14:00 Remarks by Secretary General of the Greek Ministry of Education (tbc)
14:15 Discussion led by Rabbi Michael Paley of New York.
During this year’s summer academy, we have watched films about the Molhos being saved by Greek Orthodox families in Glossa and Athens, a Sephardic family hidden in Serbia by a Catholic priest, and a mother and daughter protected by a family of Lithuanian farmers. Each of these Gentiles was awarded Righteous among the Nations status by Yad Vashem, Israel’s Holocaust Museum. The museum has bestowed thousands of such certificates to Christians and Muslims who reached out, risked their lives, and saved Jewish children, adults, and families during the Holocaust.
The Holocaust was modern man’s single greatest crime, with dimensions of evil that all but extinguish in our minds the tiny flickers of hope we know as Righteous Gentiles. Yet those tiny lights meant everything to those who encountered them. Now they are the examples we have of the good that was possible - and their stories enable us to teach our children the human hope, kindness and morality that was present for the lucky few.
14:45 Beautiful Souls by Eyal Press compels readers to think about why a few individuals made choices to stand up at times that were not in their best interest, and what happened to them.
Press introduces us to four men and women who listened to an inner voice that led them to make difficult and in some cases dangerous moral choices, and Press not only explores the complex reasons they did so but the social and economic consequences for their actions. We will discuss these complicated and challenging issues together, and in a video conference call with Eyal Press.
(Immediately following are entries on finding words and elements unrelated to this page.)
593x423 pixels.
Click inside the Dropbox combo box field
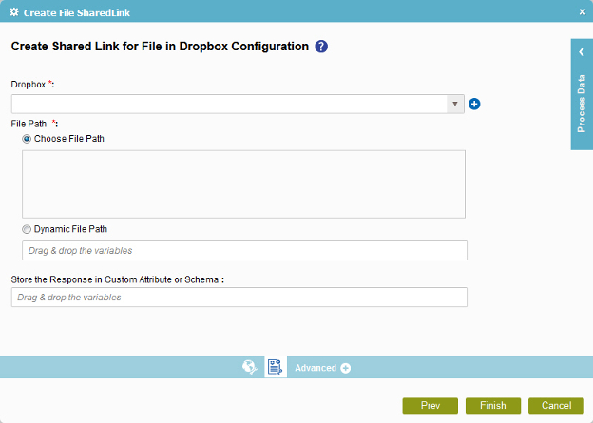point(229,104)
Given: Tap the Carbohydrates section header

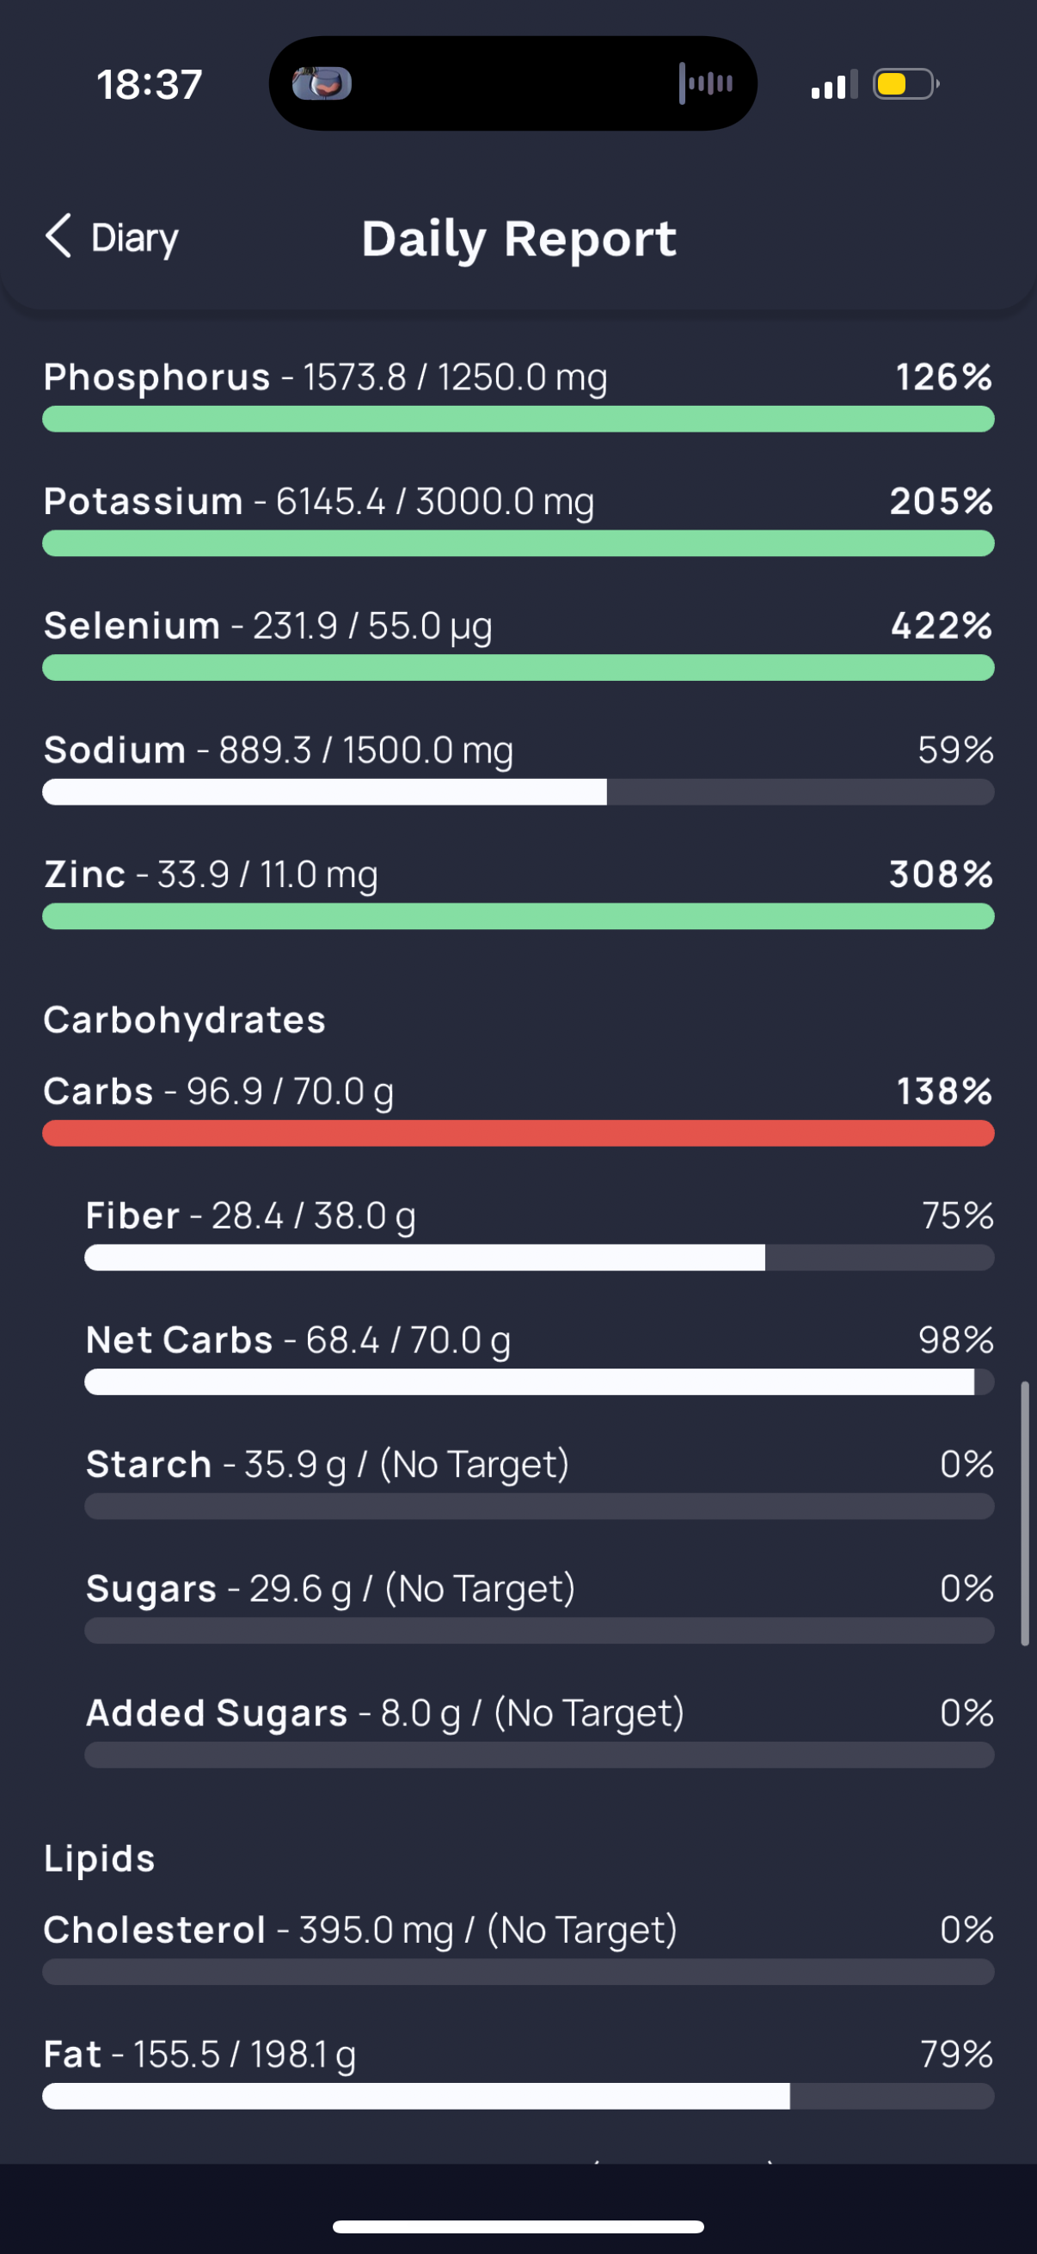Looking at the screenshot, I should point(185,1020).
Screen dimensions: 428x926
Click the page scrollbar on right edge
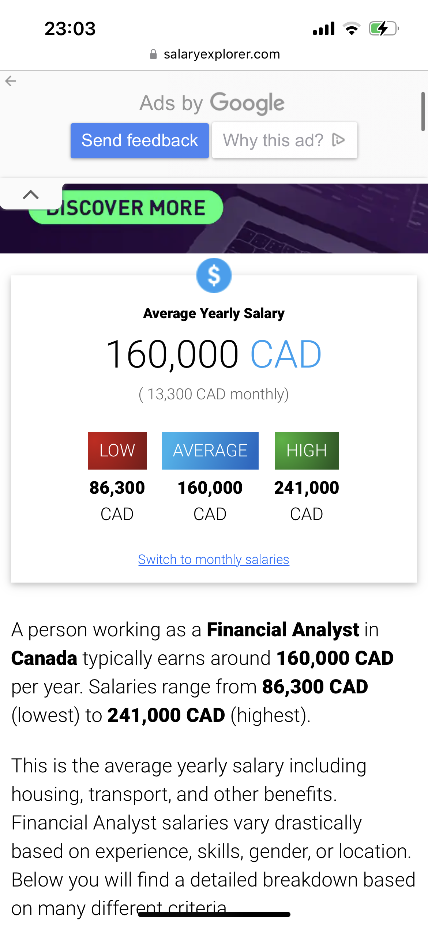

15:15 Sarajevo in the 1990s and the meaning of Never Again.
When war swept through Bosnia in 1992, the Bosnian Serbs besieged the multi-ethnic city of Sarajevo, and it would become the longest siege in modern European history. What happened in Bosnia during the 1990s war is as grim and depressing a chapter as one can imagine. But during the siege, the lights did indeed stay on in Sarajevo’s last remaining synagogue. A tiny group of Holocaust survivors and their offspring took the words never again and put them to work. They set up La Benevolencija (“good will” in Ladino), their own humanitarian aid agency. Who worked there? Jews and Muslims, Serbian Orthodox and Catholic Croats.
15:20 We will screen Centropa’s film "Survival in Sarajevo", which tells the story of how when governments failed, civil society took its place. Followed by discussion.
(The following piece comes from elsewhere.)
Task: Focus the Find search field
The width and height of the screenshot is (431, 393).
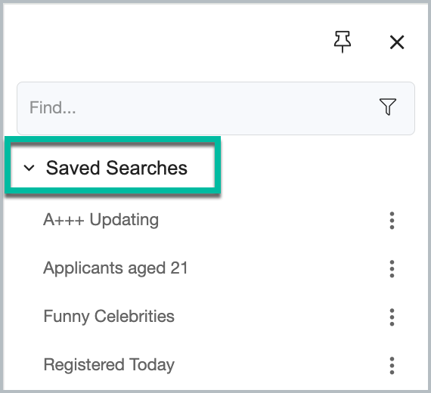Action: pos(216,108)
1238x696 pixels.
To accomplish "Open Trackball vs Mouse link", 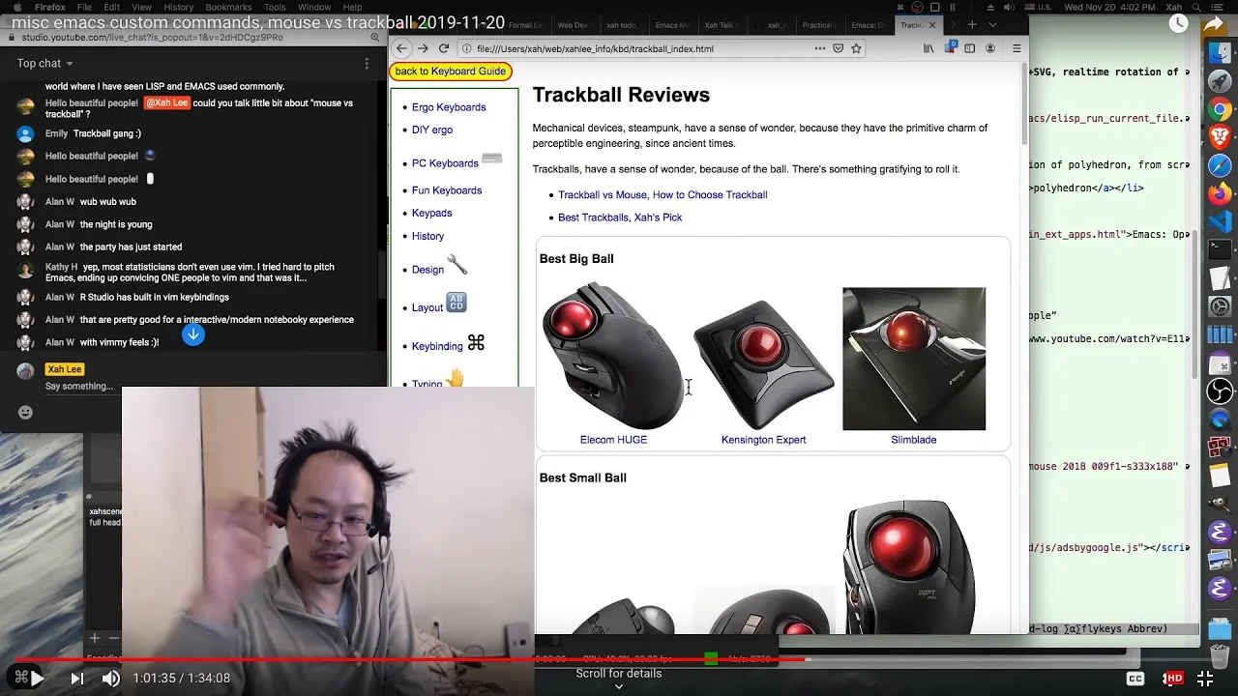I will pyautogui.click(x=663, y=194).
15:45 Jakob Finci, president of La Benevolencija, will tell us of the work his organization did during the war.
16:00 Coffee break. Participants walk through the Sarajevo exhibition that is now traveling Germany and Austria.
17:00 Centropa’s official note taker summarizes the day, later posts the summary online
17:10 Final session. Feedback and evaluation of the seminar
What worked best in this seminar? What needs to be changed? What projects will you carry out?